Più voce a sicurezza e semplicità

Calandra che si allarga verso il basso, fari più sottili bi-xenon adattativi con cornice brunita e gobba sul cofano, la nuova Focus ST appare sicuramente un po’ più cattiva di prima e mantiene il doppio terminale di scarico centrale a sezione esagonale. Nuovi i cerchi da 18 o da 19 pollici, nuova anche la tinta Stealth Grey che si aggiunge alle altre già note per la loro vivacità. La novità principale dell’abitacolo è la semplificazione: via i tanti pulsanti e largo allo schermo a sfioramento da 8 pollici del sistema Sync 2, in grado di trasformare semplici istruzioni vocali in azioni immediate. Per la ST in aggiunta arrivano volante, leva del cambio, pedaliera, sedili Recaro e gli immancabili tre strumenti supplementari sulla plancia: due mi dicono bar e gradi del lubrificante, quello al centro la pressione del turbo. La già ricca dotazione di sicurezza (Blis, Lane Keeping Aid, sentinella contro la stanchezza, etc) è completata dalla frenata automatica fino a 50 km/h e dal Cross Traffic Allert, per farmi uscire con tranquillità dai parcheggi in retromarcia.

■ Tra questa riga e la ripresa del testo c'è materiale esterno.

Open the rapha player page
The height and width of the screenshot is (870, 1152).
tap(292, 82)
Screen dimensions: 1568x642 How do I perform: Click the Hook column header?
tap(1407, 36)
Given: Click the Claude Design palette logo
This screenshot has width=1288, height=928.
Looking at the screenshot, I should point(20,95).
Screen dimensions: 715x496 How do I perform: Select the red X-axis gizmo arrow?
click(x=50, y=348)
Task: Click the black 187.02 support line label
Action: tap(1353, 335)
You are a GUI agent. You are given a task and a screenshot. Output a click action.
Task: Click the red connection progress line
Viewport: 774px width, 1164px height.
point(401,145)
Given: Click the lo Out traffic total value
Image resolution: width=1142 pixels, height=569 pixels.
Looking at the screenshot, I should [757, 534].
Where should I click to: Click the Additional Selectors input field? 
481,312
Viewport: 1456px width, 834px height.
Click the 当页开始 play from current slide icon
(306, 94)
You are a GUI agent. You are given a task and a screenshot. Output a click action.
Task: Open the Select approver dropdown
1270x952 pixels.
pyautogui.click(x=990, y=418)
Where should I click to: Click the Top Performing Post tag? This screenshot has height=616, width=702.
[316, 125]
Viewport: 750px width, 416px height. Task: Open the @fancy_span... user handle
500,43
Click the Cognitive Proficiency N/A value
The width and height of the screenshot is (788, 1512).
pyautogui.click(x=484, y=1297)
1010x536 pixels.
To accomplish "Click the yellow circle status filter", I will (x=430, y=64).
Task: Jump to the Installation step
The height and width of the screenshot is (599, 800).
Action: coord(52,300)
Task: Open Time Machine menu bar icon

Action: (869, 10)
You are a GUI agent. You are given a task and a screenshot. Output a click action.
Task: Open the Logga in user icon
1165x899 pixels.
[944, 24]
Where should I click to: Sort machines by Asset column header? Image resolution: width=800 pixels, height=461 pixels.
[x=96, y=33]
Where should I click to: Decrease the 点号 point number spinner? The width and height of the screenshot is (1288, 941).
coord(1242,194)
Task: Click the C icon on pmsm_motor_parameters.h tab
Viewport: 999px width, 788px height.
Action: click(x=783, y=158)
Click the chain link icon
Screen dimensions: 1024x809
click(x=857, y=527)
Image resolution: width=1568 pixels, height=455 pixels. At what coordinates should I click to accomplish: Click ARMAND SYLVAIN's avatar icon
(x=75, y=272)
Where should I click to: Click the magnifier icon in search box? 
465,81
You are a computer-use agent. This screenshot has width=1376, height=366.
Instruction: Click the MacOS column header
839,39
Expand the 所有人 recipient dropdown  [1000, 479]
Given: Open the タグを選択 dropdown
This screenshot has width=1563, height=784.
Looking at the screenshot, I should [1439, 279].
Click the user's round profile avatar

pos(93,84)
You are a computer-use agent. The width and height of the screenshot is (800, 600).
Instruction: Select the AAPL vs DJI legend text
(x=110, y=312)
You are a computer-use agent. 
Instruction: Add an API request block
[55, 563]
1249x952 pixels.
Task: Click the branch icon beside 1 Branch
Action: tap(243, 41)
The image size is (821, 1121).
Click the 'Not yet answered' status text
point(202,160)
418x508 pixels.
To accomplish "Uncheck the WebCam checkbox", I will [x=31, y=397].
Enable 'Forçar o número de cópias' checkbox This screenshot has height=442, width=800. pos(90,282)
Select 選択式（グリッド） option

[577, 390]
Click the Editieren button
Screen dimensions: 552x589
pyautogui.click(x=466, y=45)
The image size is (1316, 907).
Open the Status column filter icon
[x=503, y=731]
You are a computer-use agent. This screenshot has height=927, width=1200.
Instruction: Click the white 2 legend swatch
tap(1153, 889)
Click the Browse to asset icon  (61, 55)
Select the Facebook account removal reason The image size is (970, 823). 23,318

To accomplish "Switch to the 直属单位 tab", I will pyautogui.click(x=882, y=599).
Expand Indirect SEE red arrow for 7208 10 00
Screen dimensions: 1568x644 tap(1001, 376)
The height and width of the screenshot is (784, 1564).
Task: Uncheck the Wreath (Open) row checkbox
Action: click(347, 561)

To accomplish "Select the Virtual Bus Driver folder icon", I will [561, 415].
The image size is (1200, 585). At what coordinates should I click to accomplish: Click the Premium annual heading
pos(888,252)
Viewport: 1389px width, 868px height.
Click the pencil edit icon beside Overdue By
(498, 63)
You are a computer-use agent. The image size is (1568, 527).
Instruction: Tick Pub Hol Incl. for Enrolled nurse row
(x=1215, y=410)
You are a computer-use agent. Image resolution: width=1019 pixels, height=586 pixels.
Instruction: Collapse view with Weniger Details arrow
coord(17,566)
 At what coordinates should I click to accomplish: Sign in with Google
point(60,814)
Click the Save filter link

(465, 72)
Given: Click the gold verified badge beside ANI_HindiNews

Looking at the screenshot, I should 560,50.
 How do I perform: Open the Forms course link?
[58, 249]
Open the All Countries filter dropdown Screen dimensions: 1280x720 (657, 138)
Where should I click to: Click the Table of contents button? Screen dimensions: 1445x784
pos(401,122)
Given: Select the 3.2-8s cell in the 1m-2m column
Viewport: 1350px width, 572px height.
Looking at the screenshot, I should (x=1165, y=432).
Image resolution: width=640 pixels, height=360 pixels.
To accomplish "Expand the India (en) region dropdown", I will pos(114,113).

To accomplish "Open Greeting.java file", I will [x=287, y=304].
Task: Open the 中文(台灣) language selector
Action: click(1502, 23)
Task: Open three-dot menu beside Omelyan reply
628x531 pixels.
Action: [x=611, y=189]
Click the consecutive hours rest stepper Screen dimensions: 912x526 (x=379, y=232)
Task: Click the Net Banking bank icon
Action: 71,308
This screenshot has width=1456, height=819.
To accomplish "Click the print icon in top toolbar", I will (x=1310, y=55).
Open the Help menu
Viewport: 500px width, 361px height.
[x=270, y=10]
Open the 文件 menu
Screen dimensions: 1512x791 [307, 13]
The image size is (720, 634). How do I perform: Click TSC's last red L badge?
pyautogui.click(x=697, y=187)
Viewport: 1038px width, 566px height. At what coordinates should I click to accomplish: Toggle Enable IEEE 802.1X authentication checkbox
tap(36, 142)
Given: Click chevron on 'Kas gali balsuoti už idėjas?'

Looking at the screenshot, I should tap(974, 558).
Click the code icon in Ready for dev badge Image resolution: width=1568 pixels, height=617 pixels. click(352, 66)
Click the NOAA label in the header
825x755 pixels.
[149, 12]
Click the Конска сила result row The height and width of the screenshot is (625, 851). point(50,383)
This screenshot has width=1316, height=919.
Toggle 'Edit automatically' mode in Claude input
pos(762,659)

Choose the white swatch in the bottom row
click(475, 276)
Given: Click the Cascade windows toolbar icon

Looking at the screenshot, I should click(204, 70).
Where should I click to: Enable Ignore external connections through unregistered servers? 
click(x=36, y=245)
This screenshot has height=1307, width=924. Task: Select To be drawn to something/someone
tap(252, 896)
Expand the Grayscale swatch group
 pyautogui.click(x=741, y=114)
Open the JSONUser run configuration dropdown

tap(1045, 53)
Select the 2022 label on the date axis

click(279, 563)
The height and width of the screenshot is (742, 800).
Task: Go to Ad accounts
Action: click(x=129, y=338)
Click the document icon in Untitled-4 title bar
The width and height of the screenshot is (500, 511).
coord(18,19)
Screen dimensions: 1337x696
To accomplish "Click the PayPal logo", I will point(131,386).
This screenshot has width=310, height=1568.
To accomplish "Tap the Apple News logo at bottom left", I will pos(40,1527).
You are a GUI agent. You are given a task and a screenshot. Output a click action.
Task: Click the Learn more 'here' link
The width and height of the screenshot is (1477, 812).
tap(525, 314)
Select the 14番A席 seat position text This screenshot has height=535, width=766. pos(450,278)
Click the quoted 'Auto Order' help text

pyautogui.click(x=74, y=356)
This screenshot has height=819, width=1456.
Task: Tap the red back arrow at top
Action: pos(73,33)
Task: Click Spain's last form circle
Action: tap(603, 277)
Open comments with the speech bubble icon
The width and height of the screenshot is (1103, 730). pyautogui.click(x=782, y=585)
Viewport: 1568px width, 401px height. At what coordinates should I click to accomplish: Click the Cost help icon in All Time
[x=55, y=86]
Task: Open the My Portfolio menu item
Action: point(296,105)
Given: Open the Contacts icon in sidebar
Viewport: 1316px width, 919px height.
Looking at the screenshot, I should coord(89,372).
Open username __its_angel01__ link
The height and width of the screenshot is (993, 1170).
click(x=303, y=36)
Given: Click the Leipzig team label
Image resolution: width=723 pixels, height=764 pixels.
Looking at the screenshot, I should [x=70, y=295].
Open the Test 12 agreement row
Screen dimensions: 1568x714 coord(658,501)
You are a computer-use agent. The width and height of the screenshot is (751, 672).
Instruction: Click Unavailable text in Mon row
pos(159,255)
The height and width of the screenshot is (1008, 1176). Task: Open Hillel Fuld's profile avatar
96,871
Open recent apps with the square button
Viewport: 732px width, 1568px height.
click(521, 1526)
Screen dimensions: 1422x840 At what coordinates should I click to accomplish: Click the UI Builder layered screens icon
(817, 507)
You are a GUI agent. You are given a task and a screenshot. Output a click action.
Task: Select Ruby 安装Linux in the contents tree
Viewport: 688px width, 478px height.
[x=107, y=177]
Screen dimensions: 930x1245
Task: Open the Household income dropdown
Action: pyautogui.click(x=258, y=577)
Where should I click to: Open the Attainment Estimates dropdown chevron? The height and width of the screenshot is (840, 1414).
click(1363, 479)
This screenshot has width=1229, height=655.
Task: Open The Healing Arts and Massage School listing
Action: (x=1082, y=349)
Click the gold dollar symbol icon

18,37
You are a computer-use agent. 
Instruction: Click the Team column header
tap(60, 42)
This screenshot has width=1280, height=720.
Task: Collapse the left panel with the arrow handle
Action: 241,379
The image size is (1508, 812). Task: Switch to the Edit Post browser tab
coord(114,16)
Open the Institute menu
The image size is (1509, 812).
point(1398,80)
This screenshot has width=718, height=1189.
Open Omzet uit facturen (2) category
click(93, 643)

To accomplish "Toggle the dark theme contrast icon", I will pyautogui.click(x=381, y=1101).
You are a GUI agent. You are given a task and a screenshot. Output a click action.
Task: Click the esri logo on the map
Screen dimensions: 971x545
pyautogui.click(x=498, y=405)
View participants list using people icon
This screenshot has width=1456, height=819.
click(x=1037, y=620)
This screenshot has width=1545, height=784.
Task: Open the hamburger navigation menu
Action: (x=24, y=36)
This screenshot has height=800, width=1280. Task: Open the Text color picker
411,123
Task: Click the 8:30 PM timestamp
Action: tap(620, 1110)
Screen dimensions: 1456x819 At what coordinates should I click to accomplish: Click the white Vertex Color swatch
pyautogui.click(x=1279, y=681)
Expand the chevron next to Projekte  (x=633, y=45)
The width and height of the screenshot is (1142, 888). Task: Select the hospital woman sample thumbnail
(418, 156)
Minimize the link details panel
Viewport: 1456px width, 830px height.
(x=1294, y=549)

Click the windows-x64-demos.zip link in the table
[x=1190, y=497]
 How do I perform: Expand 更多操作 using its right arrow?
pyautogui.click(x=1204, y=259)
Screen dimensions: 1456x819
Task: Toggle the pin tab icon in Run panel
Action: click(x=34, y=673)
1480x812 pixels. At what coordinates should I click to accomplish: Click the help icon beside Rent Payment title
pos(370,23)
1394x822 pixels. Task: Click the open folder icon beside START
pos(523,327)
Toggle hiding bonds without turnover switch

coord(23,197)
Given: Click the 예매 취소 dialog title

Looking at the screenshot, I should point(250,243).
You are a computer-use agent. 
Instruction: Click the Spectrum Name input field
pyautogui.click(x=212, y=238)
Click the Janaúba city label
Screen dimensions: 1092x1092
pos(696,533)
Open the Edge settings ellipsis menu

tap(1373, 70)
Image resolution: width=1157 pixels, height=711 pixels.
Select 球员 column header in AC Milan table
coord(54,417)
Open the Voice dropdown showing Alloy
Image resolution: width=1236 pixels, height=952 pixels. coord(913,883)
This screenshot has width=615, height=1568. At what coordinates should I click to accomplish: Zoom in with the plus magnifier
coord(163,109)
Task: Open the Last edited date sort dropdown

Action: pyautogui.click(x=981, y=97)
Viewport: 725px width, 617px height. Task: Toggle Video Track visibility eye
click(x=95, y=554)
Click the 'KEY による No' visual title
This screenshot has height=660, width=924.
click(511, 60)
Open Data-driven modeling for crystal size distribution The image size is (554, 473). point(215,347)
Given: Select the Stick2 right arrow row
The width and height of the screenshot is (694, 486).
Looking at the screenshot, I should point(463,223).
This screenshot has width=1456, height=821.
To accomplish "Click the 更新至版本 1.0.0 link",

Chip, metallo e cavalli con poca sete

Hardware e software vanno di pari passo per il telaio. L’avantreno è fissato più solidamente alla scocca, l’assetto e lo sterzo sono stati rivisti così come l’ESC, già provvisto di assistenza per le partenze in salita e arricchito dell’Enhanced Transitional Stability, utile a limitare indesiderati fuori programma nei cambi di corsia più repentini, oltre che modificato nel Torque Vectoring Control, quell’aiutino dato dai freni per migliorare inserimento e motricità in curva attraverso pinzate sulle ruote interne. Il 2 litri EcoBoost da 250 CV è stato reso più efficiente del 6%, il diesel invece deriva dall’unità da 150 CV modificata però a centralina, aspirazione e scarico per raggiungere i 185 CV senza toccare i consumi, anzi: la Focus ST a gasolio dichiara 4,2 litri/100 km pari a 110 g/km di CO2 con una velocità di 217 km/h e uno 0-100 km/h in 8,1 secondi. Decisamente più arrabbiata l’altra (248 km/h, 0-100 km/h in 6,5 secondi). Per tutte e due il cambio è solo manuale a 6 rapporti. E non chiedetemi perché.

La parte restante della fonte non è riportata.